Tanto Ciudadanos como Podemos han criticado que la plantilla de la sociedad pública Campus de la Justicia tuviese unos recursos humanos plagados de directores, cuyas funciones estaban duplicadas mientras los servicios técnicos se subcontrataban a empresas a las que se adjudicaban contratos millonarios por servicios de asesoría. “Caótica gestión administrativa y contable”, ha calificado Solís la generación de una sociedad “que no rindió cuentas anuales” y que gastó “1,6 millones de euros solo en sueldos de directivos”.

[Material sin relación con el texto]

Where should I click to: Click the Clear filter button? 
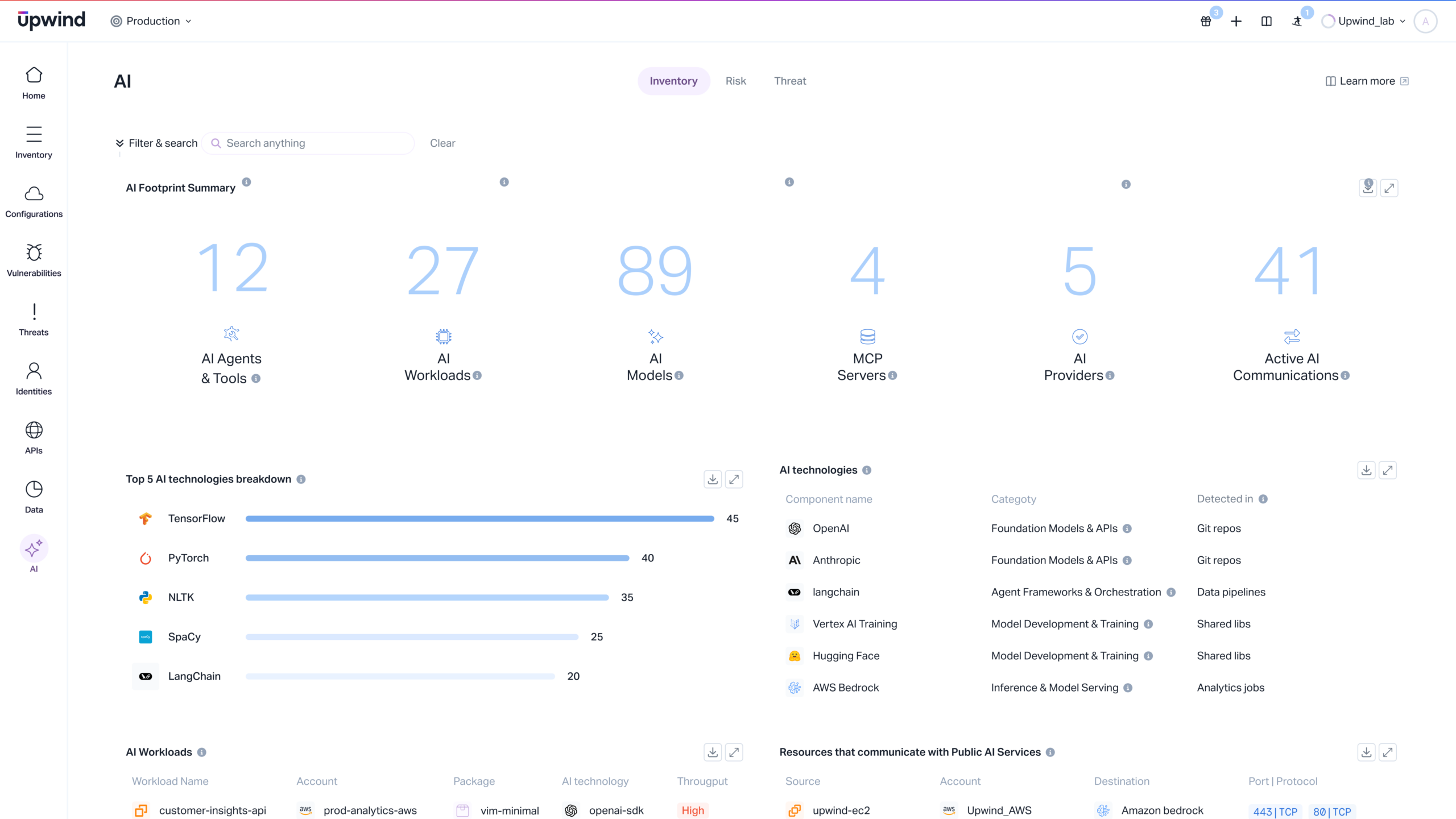(442, 143)
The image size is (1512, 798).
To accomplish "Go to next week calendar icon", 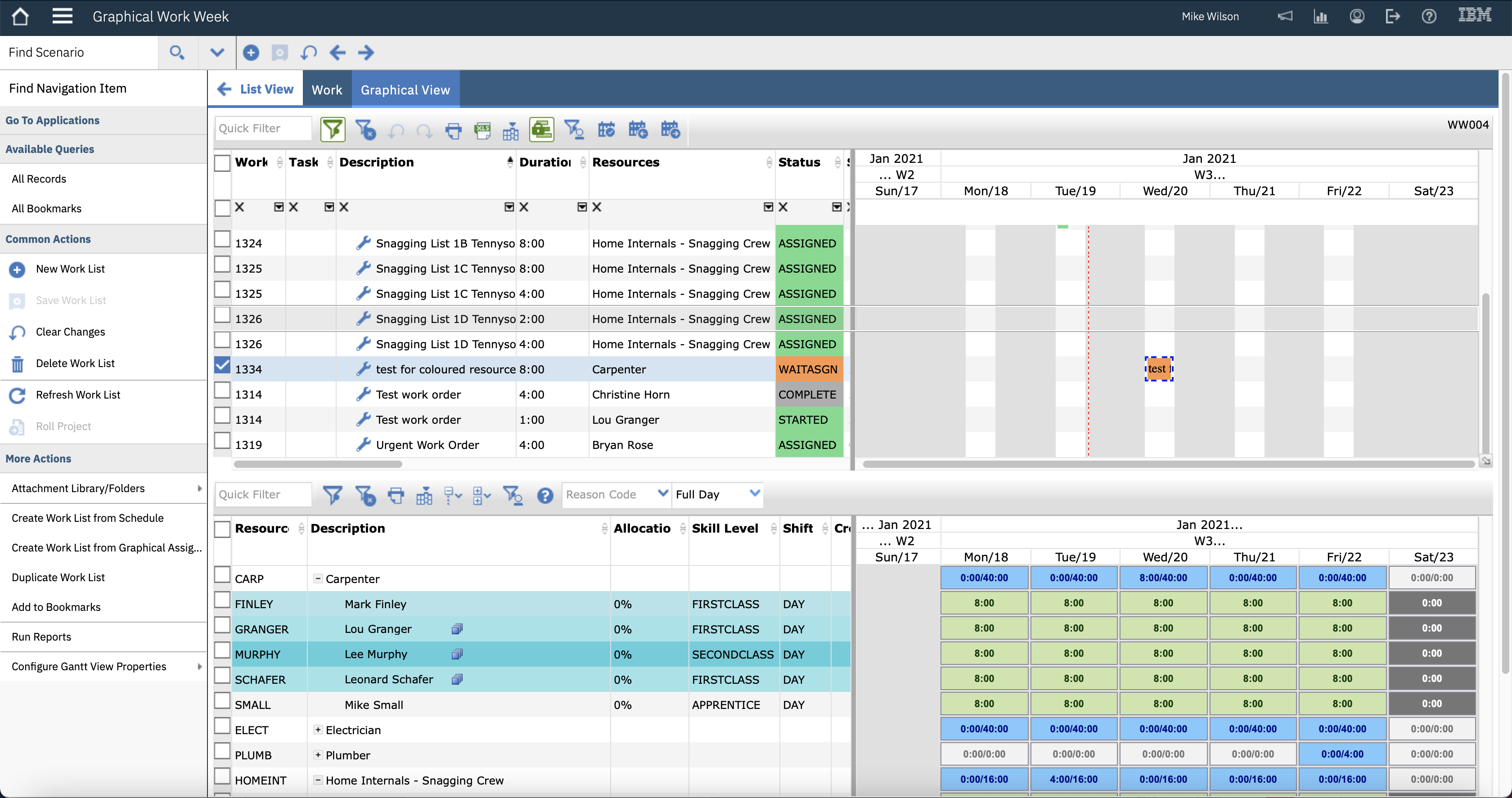I will pyautogui.click(x=670, y=130).
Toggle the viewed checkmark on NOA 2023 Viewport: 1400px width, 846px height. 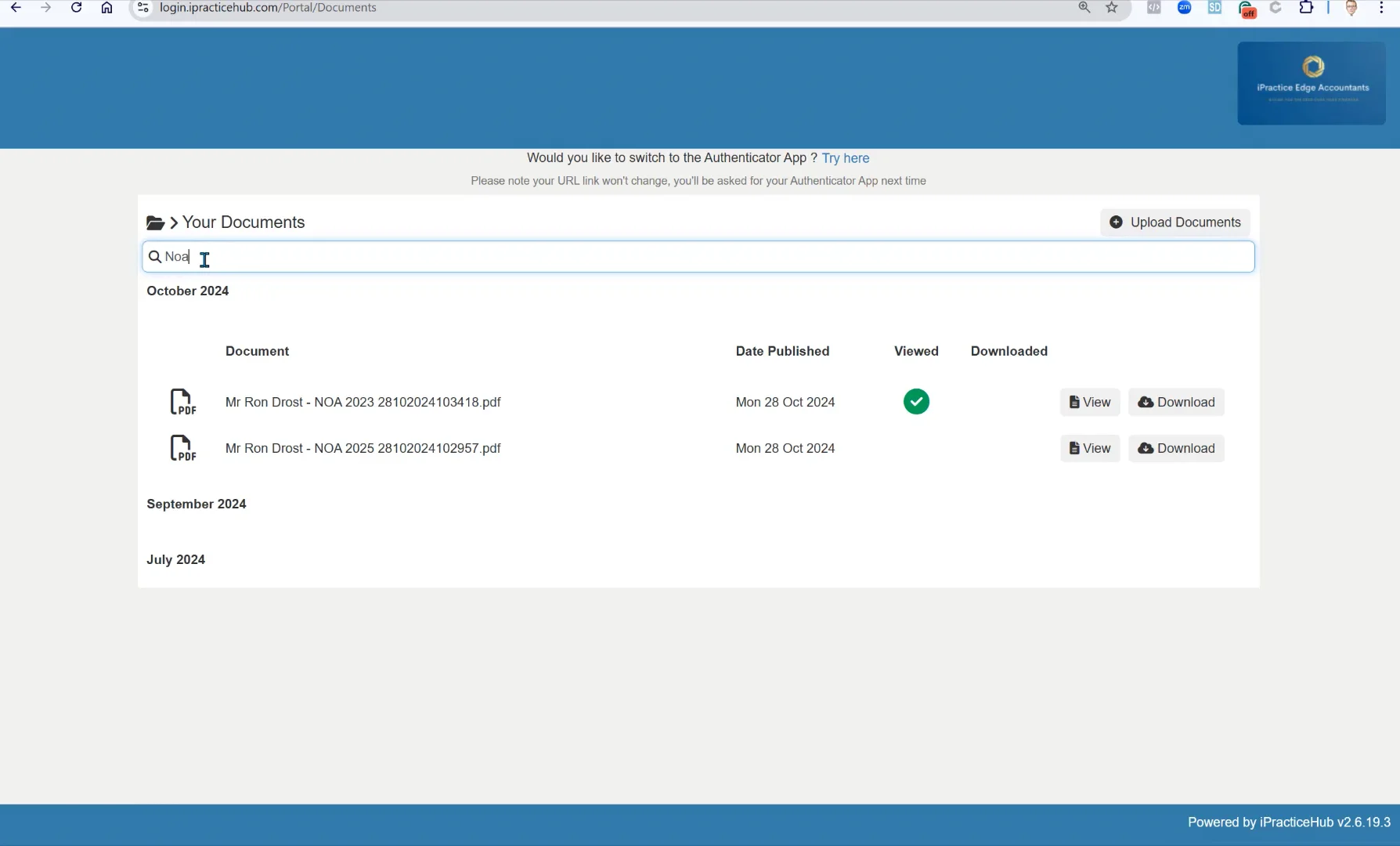pyautogui.click(x=916, y=401)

Según el diputado de Podemos, se contrataron hasta “tres directivos financieros cuando hay documentación pública que muestra que no existía ningún plan financiero ni programa de financiación”. Gutiérrez ha incidido en la falta de colaboración del actual Consejo de Gobierno, a cargo de Cristina Cifuentes, para esclarecer el supuesto desfalco del plan urbanístico que nunca vio la luz y que solo puso en pie un edificio, de los 14 proyectados.

“Todos los cargos políticos y Gobiernos permitieron que funcionara al margen de su control. Hemos tenido que batallar para conseguir datos y facturas, buscar nosotros mismos en los archivadores del edificio, después enterarnos de que funcionarios estuvieran una semana desordenando la documentación”, ha atacado por su parte la socialista Mercedes Gallizo, que ha lamentado que “no sabemos cuántas resoluciones hay pendientes de pagar o pendientes de los tribunales” a día de hoy.

“No existe tal agujero negro”, ha defendido por su parte el portavoz del PP en la comisión, que cree que las conclusiones de los partidos solo buscan hacer daño al actual Gobierno del PP en la región de Madrid. Defiende que las facturas de todo el proyecto, que fue tumbado hace algunos meses tras ser convertido en el plan “Ciudad de la Justicia”, han sido aportadas por los responsables y que los activos del proyecto (el edificio construido y algunos túneles en la zona) siguen en pie para ser enajenados y recuperar su valor.